La Cina ha deciso di rispondere ai dazi del 10% che gli Usa imporranno dal primo settembre su 300 miliardi di dollari di importazioni cinesi. Lo farà adottando nuovi dazi su 75 miliardi di dollari di importazioni statunitensi, anche sulle auto made in Usa. I dazi spazieranno dal 5 al 10% ed entreranno in vigore con la stessa tempistica di quelli americani: un primo round dal primo settembre e un secondo dal 15 dicembre (la data in cui il governo Trump ha deciso di posticipare, per salvare lo shopping natalizio, l’entrata in vigore di dazi su smartphone, laptop, monitor, giocattoli, console per videogiochi e certi capi d’abbigliamento).
Con la sua ultima mossa, la Cina di fatto ha deciso di tassare le rimanenti importazioni americane che ancora non erano oggetto di dazi.
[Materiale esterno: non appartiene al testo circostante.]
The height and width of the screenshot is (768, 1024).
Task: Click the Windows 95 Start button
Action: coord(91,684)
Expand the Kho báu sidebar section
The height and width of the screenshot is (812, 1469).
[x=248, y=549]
Anche questo è una conseguenza delle azioni degli Usa, che con i prossimi dazi finiranno per tassare tutti i prodotti in arrivo su suolo americano dalla Cina. La differenza è che la nazione asiatica importa meno di quanto non facciano gli Usa, di conseguenza la sua capacità di ledere Washington con le tariffe doganali è limitata. Non è un caso che Peter Navarro, il consigliere ‘falco’ della Casa Bianca, abbia detto a Fox Business che “l’ammontare di denaro che è soggetto a tassi non è tangibile in termini di crescita macro”. Secondo lui le ritorsioni cinesi “assolutamente non” rallenteranno la crescita Usa.
Il presidente Trump ha subito twittato: “Il nostro Paese ha perso stupidamente miliardi di dollari con la Cina su molti anni. Ci hanno rubato proprietà intellettuale. Non consentirò che succeda. Non abbiamo bisogno della Cina. Risponderò ai dazi della Cina nel pomeriggio”.